▸ What the exercise asks:
Where does the word "sidebar" occur in the data below? Copy each line that holds it.

Items from a data source:
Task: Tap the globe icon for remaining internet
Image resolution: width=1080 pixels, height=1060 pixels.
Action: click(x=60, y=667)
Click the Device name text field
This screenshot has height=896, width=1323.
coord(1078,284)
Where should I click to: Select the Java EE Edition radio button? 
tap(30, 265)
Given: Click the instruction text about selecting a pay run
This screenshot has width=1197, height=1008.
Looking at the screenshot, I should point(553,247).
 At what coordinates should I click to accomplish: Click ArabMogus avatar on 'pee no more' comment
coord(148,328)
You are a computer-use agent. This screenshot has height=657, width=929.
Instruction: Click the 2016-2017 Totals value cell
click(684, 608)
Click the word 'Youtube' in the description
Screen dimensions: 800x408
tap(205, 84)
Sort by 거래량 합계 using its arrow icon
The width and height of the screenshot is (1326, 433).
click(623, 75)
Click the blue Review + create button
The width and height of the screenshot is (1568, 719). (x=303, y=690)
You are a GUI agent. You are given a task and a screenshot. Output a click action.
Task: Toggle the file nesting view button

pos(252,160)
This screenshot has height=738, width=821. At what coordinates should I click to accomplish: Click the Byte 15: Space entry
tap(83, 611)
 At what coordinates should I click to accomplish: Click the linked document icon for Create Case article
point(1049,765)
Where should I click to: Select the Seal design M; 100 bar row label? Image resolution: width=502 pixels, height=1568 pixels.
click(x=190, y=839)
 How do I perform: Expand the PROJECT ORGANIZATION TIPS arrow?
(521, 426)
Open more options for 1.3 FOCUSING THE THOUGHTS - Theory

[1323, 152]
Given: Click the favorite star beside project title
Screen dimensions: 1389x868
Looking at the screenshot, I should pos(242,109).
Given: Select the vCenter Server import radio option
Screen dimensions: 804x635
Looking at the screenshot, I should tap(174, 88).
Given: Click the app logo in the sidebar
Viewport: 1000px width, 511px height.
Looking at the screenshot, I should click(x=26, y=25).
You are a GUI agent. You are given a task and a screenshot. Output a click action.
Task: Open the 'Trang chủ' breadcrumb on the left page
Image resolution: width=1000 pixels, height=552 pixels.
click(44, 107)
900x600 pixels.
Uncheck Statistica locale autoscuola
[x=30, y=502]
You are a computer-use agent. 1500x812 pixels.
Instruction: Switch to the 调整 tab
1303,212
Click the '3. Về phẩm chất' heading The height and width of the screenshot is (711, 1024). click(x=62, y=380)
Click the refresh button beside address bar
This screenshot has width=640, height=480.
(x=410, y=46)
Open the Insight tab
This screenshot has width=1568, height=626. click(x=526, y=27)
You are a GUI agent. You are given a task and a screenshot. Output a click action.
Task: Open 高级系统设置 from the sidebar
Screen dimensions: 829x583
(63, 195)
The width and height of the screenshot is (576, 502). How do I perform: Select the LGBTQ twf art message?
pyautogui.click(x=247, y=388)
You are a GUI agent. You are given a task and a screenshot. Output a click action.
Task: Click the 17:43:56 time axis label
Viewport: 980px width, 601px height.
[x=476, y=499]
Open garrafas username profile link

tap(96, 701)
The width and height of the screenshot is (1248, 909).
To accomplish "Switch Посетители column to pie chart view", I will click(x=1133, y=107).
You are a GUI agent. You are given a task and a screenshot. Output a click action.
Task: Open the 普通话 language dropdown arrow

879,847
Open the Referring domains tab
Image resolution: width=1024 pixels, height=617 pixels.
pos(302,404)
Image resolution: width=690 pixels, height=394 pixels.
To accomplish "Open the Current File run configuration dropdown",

▸ Problem solution:
Given: Click the app logo in the sidebar
Task: Open 高级系统设置 from the sidebar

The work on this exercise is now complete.